Pesantren memang pilar penting dalam pembangunan umat. Namun ia bukan satu-satunya. Untuk mewujudkan peradaban Islam sejati, dibutuhkan gerakan dakwah politik Islam yang mengembalikan Islam sebagai aturan hidup (nizham al-hayah).

Dakwah politik di sini bukan berarti politik kekuasaan praktis ala demokrasi, melainkan perjuangan untuk menjadikan syariat Islam sebagai dasar pengaturan masyarakat dan negara. Pesantren bisa berperan sebagai laboratorium pemikiran Islam—melahirkan ulama yang memahami realitas, berani berbicara tentang sistem, dan menolak menjadikan Islam sebatas ritual spiritual.

Dalam konteks ini, penting bagi pesantren untuk menghidupkan kembali tradisi intelektual Islam klasik: mengkaji turats dengan semangat tajdid (pembaruan makna, bukan pembaruan hukum). Santri tidak cukup hanya pandai membaca kitab, tapi harus memahami bagaimana Islam membangun peradaban yang menyeimbangkan antara ilmu dan kekuasaan, antara akidah dan struktur sosial.

Seperti kata Ibnu Khaldun dalam Muqaddimah, “Peradaban akan jatuh ketika ilmu dipisahkan dari adab dan kekuasaan dipisahkan dari syariat.” Maka, jika pesantren ingin menjadi pelapor kebangkitan Islam, ia harus kembali memadukan ilmu dengan perjuangan politik Islam.

Menuju Peradaban Islam yang Hakiki

Peradaban Islam bukan utopia masa lalu. Ia adalah janji Allah yang pasti akan ditegakkan kembali. Allah berfirman:
“Allah telah menjanjikan kepada orang-orang di antara kamu yang beriman dan mengerjakan amal saleh bahwa Dia sungguh-sungguh akan menjadikan mereka berkuasa di bumi sebagaimana Dia telah menjadikan orang-orang sebelum mereka berkuasa.
(QS. An-Nur: 55)

Janji ini tidak akan terwujud dengan retorika lembut dan program moderasi, melainkan dengan kesadaran kolektif untuk kembali kepada hukum Allah secara kaffah.

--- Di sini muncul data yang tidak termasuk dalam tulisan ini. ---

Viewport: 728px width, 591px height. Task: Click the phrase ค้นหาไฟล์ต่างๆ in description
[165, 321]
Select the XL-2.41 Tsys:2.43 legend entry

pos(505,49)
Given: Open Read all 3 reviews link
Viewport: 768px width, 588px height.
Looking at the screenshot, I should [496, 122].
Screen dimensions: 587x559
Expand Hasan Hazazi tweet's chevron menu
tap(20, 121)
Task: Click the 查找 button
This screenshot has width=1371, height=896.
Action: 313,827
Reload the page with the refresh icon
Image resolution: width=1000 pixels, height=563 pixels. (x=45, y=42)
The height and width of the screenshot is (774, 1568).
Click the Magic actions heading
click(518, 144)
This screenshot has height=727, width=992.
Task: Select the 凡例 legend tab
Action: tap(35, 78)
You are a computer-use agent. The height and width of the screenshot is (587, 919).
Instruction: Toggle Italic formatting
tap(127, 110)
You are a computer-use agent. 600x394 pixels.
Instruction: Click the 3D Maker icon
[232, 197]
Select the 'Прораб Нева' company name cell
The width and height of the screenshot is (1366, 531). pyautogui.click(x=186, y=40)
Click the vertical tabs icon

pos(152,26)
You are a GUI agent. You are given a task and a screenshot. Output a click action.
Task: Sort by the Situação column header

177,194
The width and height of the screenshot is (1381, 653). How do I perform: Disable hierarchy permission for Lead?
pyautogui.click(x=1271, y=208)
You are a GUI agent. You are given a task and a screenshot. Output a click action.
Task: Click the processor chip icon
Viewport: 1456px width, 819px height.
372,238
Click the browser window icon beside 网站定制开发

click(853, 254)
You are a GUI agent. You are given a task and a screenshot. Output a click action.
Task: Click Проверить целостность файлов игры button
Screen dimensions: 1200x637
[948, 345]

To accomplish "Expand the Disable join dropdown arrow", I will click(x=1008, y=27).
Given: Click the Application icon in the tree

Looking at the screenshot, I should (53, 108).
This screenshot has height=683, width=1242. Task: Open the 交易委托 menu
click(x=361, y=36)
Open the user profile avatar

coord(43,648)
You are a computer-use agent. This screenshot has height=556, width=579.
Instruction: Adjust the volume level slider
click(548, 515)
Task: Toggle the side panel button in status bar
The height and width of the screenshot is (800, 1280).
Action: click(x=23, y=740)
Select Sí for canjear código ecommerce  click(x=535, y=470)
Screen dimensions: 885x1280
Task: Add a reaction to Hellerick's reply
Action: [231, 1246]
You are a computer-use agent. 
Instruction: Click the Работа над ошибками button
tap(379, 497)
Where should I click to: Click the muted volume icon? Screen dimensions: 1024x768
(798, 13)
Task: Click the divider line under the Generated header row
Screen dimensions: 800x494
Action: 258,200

Pesantren memiliki potensi besar untuk memulai arah itu. Di tengah derasnya arus globalisasi, pesantren masih menyimpan aset paling berharga: keikhlasan, keilmuan, dan keteguhan. Namun aset itu harus diarahkan kembali kepada misi besarnya: membangun peradaban Islam di bawah naungan khilafah ‘ala minhaj an-nubuwwah.

Dengan demikian, santri tidak hanya menjadi pelapor kebangkitan, tetapi penggerak kebangkitan itu sendiri. Mereka bukan duta moderasi yang menenangkan sistem sekuler, melainkan pewaris nabi yang menegakkan keadilan di bawah bendera Islam.

Jangan Biarkan Sejarah Berulang Tanpa Arah

Zaman telah berubah, tetapi ujian bagi umat tetap sama: akankah Islam dijadikan asas kehidupan atau hanya simbol identitas? Pesantren hari ini berada di persimpangan sejarah: antara menjadi pelapor kebangkitan Islam atau penonton peradaban sekuler. Pilihan ini akan menentukan masa depan umat Islam di negeri ini.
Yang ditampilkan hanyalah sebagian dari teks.